***** 抽出本文 *****

Episode No.1196(20020625):生まれた時代が悪かった?
久しぶりに『歴史の意外なネタ366日』から・・・
フランスの詩人、ボードレール。
問題作『悪の華』を出版したのは、
今から、ちょうど145年前の今日・・・
1857年6月25日だったそうだ。
初版は、わずか1,320部。
・・・にもかかわらず、
掲載されていたいくつかの詩が論議を呼んで
2週間後には発禁。
その後、裁判騒ぎにもなって
結果、6編の詩の削除と罰金が科せられた。
有罪の理由は・・・風俗壊乱。
145年も昔の話だから
今から見れば、どってことない表現だったに違いない。
わずか60年前の戦時中と今でさえ
許される表現は大きく違うんだから、ね。
ボードレールの『悪の華』は
近代人の孤独を赤裸々に表現し、
その後、象徴派の詩人たちに大きな影響を与えた。
つまり、ボードレールにしてみれば・・・
本当のことを正直に書いただけ、だろう。
それだけ、本当のことを表現するのは難しい。

***** 提供資料 *****

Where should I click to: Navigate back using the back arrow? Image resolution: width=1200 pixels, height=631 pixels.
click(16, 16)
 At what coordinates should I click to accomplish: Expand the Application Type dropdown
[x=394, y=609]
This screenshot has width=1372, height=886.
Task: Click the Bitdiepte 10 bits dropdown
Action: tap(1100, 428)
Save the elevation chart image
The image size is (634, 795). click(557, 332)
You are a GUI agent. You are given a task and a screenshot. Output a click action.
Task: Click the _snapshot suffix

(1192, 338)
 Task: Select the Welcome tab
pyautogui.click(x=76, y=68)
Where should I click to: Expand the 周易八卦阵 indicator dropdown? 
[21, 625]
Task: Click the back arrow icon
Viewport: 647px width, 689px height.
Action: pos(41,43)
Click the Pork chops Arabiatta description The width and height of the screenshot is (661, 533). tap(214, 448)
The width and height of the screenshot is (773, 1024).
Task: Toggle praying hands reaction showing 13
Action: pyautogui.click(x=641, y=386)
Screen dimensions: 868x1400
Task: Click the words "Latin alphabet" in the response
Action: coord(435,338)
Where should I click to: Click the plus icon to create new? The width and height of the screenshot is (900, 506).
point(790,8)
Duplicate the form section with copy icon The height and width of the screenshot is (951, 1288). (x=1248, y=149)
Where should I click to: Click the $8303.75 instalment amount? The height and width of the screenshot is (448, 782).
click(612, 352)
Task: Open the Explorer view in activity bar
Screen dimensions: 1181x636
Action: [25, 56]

*****

- [課題内容]: ボードレールの『悪の華』をめぐる文章を、最後の文の後から書き進めること。 資料はボードレールの『悪の華』をめぐる文章とは関係がない。

- [回答]:
有罪から92年後の1949年5月・・・
最高裁判所の判決で、無罪の判断が下されている。
だが、多くの芸術家と同様に・・・
ボードレール自身は、自らの名誉が回復したことを知らない。
『悪の華』発禁から9年後・・・
1866年に激しい発作を起こした挙げ句、失語症となり
翌1867年にパリの慈善病院で息を引きとっている。
享年46歳。
「詩人は似ている。この雲上の王子に。
荒天を往来し、射手を嘲りはするものの、
地上に追われて、罵声に囲まれれば、
巨大な翼も、歩く邪魔になるばかり」
・・・アホウドリ『悪の華』より
生まれた時代が悪かった。
でも、本当にそう言えるのは・・・
戦争を体験した子供と、
歴史にその名を刻める芸術家だけじゃないかな。